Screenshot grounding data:
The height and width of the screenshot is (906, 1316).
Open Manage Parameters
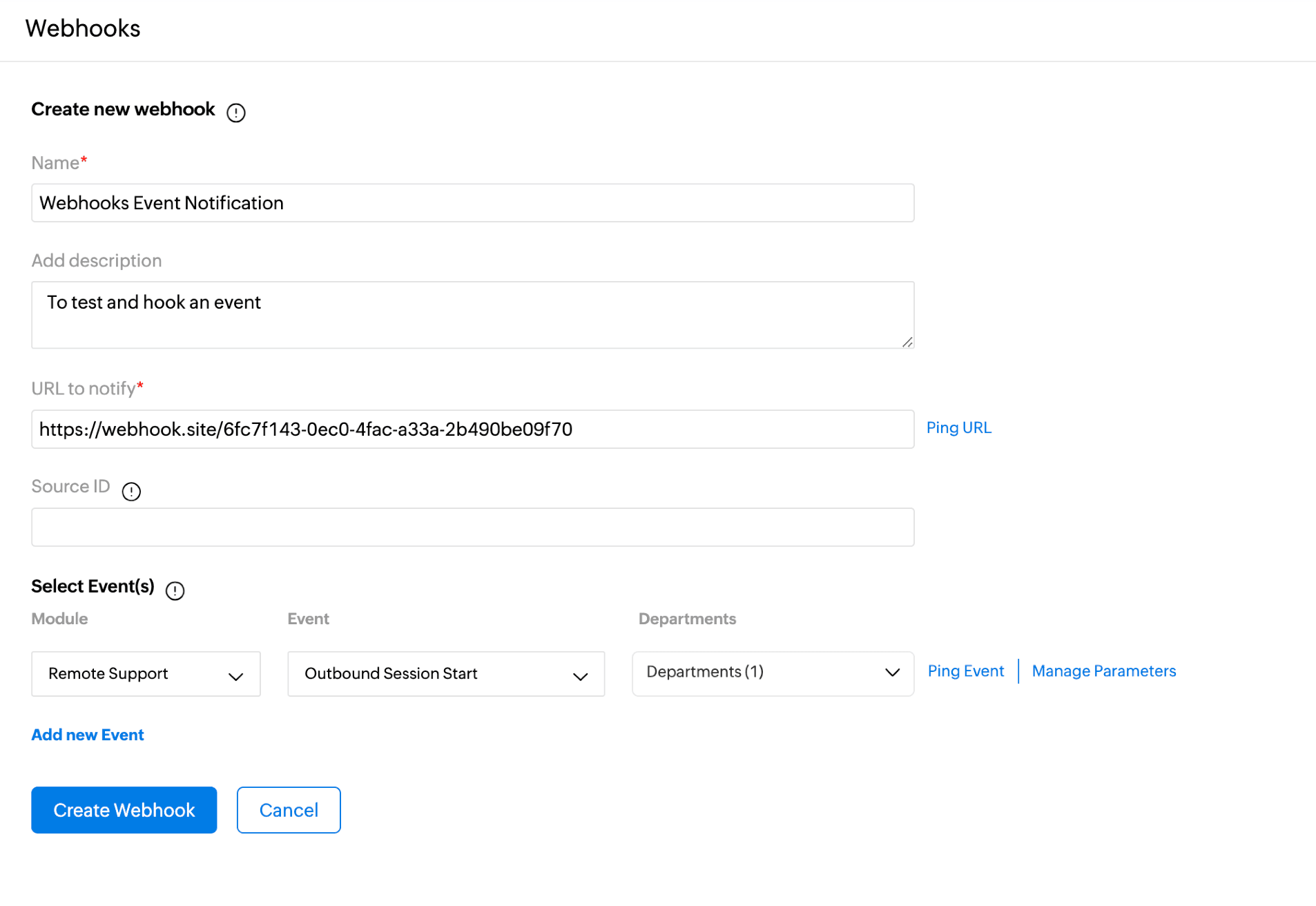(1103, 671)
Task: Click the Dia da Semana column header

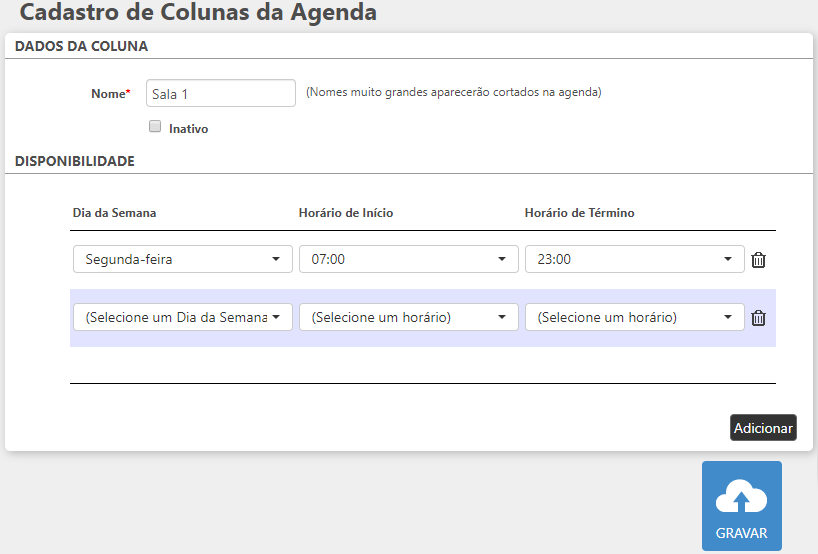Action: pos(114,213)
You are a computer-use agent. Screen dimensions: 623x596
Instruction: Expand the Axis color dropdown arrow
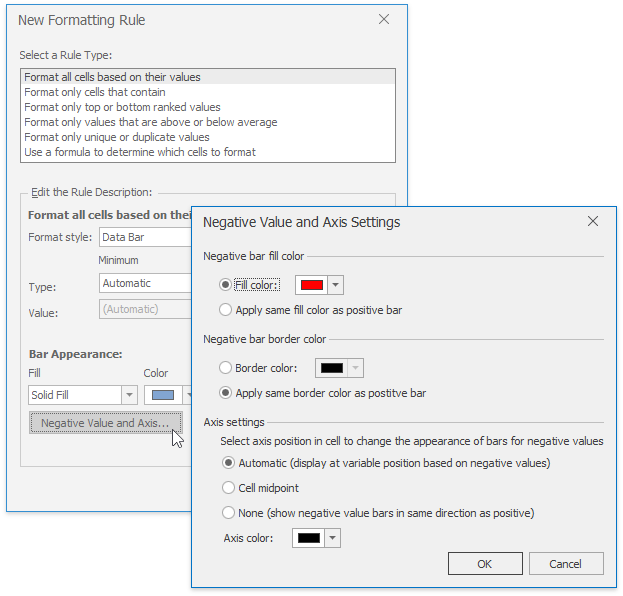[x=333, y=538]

* _Task item_: An exact restatement of the entries above is needed; no picture may appear in it.

* _Your solution_:
The height and width of the screenshot is (906, 1316).
Open Manage Parameters
(1103, 671)
Task: Click the Dia da Semana column header

Action: pos(114,213)
You are a computer-use agent. Screen dimensions: 623x596
Instruction: Expand the Axis color dropdown arrow
[x=333, y=538]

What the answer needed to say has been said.